In the end, the scheme was implemented by way of an Irish scheme only but for most of the timeline the plan was to run parallel English and Irish schemes, so we prepared a full suite of English scheme documentation, most notably the explanatory statement.

A huge highlight of the deal was getting the chance to work directly with people across the organisational structure of the client, a huge spectrum of advisers (including financial advisers, lending institutions and local law firms in a wide range of jurisdictions and restructuring consultancies).

The experience allowed me to test and hone my project management and drafting skills, and most importantly gave me a chance to play an active role in thinking out and implementing the legal structure of a groundbreaking restructuring.

I have been able to build pivotal internal and external contacts in the aviation space which have subsequently led to my involvement in several further aviation restructurings, including the Virgin Atlantic restructuring plan and Malaysia Airlines scheme in 2021.

I never expected to learn so much about the Cape Town Convention, it was something I had never heard of before NAC but as a result of working on this transaction and with the support of the firm, I am excited to be attending the 2021 September Cape Town Conference in Cambridge."

 

Clifford Chance advises on Europe's largest ever Tech IPO, the EUR 3.2 billion offering and Euronext Amsterdam listing of shares of InPost

We have advised a syndicate of banks (including Citigroup, Goldman Sachs, J.P. Morgan, ABN Amro, Barclays, BNP Paribas, Jefferies, DMBH, ING and Pekao) on the offering and listing on Euronext Amsterdam of shares of InPost, an Advent-backed company and the leading e-commerce enablement platform in Poland.

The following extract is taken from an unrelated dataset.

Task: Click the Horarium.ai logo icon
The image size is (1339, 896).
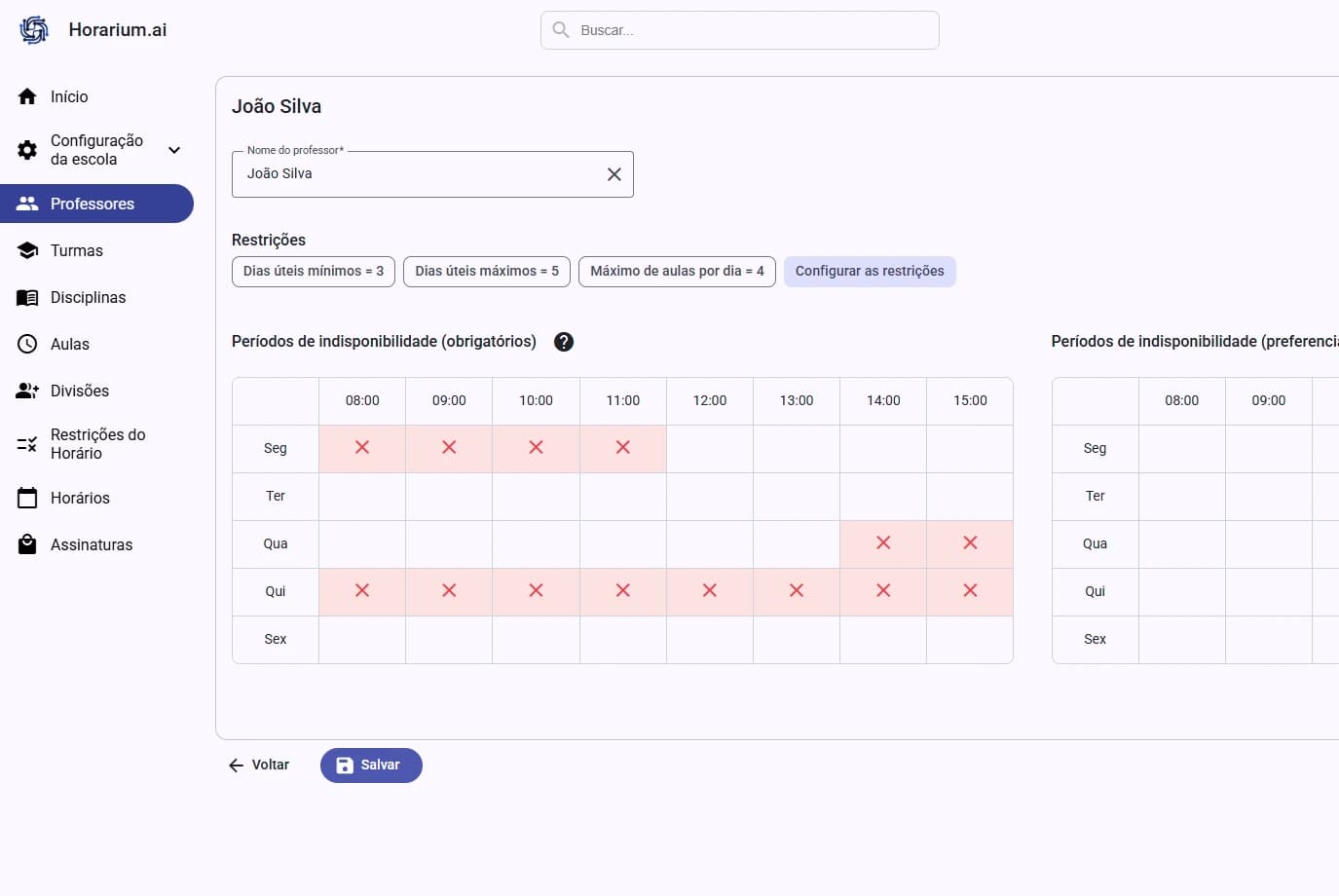Action: click(x=34, y=30)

Based on the offer price, the implied market capitalisation of the Company is EUR 8 billion. The total value of the offering amounts to EUR 3.2 billion (including the exercise of the over-allotment option), which represents the largest ever European Tech IPO, the largest ever CEE IPO, the largest European Private Equity IPO since 2015 and the largest Amsterdam IPO since 2016.

Working on the deal...

Daniel Braun, Trainee (he/him)

"I was involved in advising BlackRock LTPC and Creed Chairman, Javier Ferrán on the all-cash sale of luxury fragrance house Creed, to Kering, the French luxury house that already owns many luxury brands, including the likes of Gucci, Balenciaga, Bottega Veneta and many more."

I was working on this transaction while sitting within the London Private Equity practice, working alongside Christopher Sullivan, Shimin Lee, Lianne Mizrahi, Megan Hodges, Lewis Barton, Haeyoung Kim and Kingsley Duru. That said, throughout the transaction, we collaborated extensively with other key practice areas within the firm including Finance, Intellectual Property, Antitrust, Incentives, not to mention our counterparts in different jurisdictions including our offices in Paris and New York.

Throughout the life of the deal, I was involved in drafting sections of key acquisition documents. I took a leading role in drafting and progressing the ancillary transactional documentation.

Advancing the due diligence process was another key role which I undertook on this deal. As a cohesive team, we reviewed extensive documentation and applied the necessary redactions to safeguard any sensitive information.

Working alongside the client and management to meet their specific needs was an enriching and enlightening experience. To commemorate this achievement, we all shared a moment of camaraderie at the signing drinks once the final signatures were in place. I truly enjoyed working with the Private Equity team and the wider Clifford Chance network, together with the client, to conclude this transaction.